Фомин тоже засмеялся и повторил по-английски старательно заученную цитату. Произнося английские слова, он как-то странно, точно с отвращением кривил лицо и губы, очевидно, для полного сходства с англичанами.

— Есть изречение еще более удивительное, — сказал, зевая, Браун. — Помнится, Гете заметил, что не знает такого преступления, которого он сам не мог бы совершить.
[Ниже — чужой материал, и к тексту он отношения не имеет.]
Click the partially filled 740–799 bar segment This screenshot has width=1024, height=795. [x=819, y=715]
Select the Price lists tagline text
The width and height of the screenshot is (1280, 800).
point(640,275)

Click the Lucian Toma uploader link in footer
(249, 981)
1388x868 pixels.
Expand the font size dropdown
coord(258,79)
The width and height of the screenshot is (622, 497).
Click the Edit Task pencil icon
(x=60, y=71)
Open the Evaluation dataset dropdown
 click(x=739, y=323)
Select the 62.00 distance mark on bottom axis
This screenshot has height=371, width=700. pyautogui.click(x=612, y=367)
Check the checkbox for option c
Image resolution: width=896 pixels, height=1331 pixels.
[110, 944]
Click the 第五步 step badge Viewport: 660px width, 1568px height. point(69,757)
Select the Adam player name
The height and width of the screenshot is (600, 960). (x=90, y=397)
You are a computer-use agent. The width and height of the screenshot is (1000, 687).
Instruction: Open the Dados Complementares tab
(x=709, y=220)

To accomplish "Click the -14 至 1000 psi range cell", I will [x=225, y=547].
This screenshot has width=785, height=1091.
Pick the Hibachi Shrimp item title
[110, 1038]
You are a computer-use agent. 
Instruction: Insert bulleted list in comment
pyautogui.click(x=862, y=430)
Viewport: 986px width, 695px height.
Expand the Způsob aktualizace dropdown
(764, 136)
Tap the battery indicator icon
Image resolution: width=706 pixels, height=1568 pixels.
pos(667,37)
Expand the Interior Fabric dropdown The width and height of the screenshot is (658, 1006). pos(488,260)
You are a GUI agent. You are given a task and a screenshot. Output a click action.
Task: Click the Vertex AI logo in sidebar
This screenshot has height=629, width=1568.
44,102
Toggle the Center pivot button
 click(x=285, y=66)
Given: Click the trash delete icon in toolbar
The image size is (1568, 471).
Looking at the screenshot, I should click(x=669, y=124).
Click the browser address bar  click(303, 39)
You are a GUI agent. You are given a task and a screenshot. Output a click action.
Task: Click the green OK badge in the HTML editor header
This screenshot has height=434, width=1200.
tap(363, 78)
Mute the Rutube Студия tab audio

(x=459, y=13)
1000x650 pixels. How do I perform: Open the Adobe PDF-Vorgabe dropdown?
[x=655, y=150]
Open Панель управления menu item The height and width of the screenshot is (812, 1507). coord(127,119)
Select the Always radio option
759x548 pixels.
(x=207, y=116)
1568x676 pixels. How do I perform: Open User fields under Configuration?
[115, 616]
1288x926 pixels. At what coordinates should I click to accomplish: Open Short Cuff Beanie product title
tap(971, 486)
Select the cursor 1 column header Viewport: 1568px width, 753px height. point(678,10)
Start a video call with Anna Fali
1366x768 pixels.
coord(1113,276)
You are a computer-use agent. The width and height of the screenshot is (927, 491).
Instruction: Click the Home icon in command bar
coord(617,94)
В гостиной зазвенел звонок.

— В зал, в зал, господа! — сказал Кременецкий. — Сейчас начнется «Белый ужин».

IV

Эстрады в большой гостиной не было; сцена отделялась от зрителей только шедшей по полу длинной белой доскою с приделанными к ней изнутри электрическими лампочками. Люстру потушили в зале минутой раньше, чем следовало. Гости уже в полутьме поспешно занимали места, расстраивая ряды взятых напрокат стульев, выделявшихся своей простотой в богатой гостиной. Слышались извинения, сдержанный смех. Потом наступила тишина. Звонок позвонил опять, короче, и занавес медленно раздвинулся, цепляясь и задерживаясь на шнурке. Одобрительный гул пронесся по залу. Сцена была ярко освещена, и все на ней — южные деревья, цветные фонарики, мебель, даже декорация с видом залива — было довольно похоже на настоящий театр. Взволнованная Тамара Матвеевна присела на крайний стул у прохода. На сцене вполоборота, почти спиной к публике, наклонившись над перилами, стояла Муся. «Марья Семен… — негромко сказал кто-то и не докончил, видимо испугавшись звука своего голоса. „Ах, как мила Муся, прелесть“, — прошептала рядом с Тамарой Матвеевной госпожа Яценко. Тамара Матвеевна благодарно улыбнулась в ответ и немного успокоилась. Муся в своем белом платье Коломбины, сшитом по рисунку модного художника, была в самом деле очень красива. Где-то в глубине заиграл рояль. „Нет, прекрасно слышно“, — подумала Тамара Матвеевна: рояль после долгих споров и опытов решено было поставить в их спальной. Тамара Матвеевна тревожно обвела глазами зал, полуосвещенный ближе к сцене, более темный позади. Все гости уже разместились. В первом ряду было много свободных стульев, точно все стеснялись занять там места. Посредине первого ряда, с улыбкой глядя на Мусю, сидел, развалившись, Нещеретов. Сердце Тамары Матвеевны радостно забилось. Немного дальше, у прохода, тоже в первом ряду, она увидела в профиль Клервилля. „Какой красавец!“ — почему-то испуганно подумала Тамара Матвеевна.